• What is required: In the records that follow, find each line containing "computer" and copy it.

(Records excerpted from a collection)
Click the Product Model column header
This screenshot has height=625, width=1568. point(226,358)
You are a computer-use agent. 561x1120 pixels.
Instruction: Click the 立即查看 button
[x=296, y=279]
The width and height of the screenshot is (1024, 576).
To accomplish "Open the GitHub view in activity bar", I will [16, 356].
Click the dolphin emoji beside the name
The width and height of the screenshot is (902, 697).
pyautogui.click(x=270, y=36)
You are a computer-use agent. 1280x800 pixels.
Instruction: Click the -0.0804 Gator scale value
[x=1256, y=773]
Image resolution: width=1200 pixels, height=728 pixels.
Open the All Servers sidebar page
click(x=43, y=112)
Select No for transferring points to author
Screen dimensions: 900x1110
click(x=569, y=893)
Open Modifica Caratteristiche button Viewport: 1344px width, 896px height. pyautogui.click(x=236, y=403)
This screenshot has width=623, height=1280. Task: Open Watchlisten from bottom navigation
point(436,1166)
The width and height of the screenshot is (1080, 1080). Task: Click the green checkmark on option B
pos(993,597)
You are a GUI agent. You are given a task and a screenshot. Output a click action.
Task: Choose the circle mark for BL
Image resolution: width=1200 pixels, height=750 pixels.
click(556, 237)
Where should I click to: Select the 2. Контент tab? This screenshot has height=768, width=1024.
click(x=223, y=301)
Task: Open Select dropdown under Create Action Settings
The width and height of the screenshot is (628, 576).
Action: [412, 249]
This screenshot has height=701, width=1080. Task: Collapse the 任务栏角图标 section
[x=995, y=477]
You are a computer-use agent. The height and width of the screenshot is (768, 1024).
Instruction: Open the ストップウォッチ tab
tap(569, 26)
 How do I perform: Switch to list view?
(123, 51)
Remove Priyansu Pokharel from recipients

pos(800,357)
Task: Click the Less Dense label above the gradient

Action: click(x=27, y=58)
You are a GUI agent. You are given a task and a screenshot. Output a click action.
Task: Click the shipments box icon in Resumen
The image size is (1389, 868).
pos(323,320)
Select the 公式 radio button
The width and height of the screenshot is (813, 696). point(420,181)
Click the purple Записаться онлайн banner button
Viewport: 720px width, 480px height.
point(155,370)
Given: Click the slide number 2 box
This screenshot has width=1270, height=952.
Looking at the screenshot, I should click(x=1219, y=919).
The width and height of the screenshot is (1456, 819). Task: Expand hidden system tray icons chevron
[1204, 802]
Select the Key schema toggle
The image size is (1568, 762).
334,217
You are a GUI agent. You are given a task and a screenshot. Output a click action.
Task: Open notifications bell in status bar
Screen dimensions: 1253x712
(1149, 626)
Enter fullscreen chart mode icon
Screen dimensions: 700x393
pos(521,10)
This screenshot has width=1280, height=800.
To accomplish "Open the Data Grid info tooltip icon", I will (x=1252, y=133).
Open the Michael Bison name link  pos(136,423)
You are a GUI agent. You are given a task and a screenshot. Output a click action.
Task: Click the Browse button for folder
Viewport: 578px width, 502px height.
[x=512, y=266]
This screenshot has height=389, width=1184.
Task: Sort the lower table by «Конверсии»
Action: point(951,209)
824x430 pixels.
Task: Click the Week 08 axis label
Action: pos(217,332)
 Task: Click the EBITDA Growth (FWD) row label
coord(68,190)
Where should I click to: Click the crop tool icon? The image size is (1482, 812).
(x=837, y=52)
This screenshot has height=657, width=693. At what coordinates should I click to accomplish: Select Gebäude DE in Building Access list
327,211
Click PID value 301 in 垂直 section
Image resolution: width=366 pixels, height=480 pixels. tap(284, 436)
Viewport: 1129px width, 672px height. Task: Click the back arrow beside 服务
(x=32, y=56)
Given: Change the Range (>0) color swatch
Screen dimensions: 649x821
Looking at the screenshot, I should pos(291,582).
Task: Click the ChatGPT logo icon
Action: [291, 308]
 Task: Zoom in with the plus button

• Answer for the task:
You are a computer-use agent. 561x1120 pixels.
You are a computer-use agent. 1280x800 pixels.
You are a computer-use agent. The height and width of the screenshot is (768, 1024).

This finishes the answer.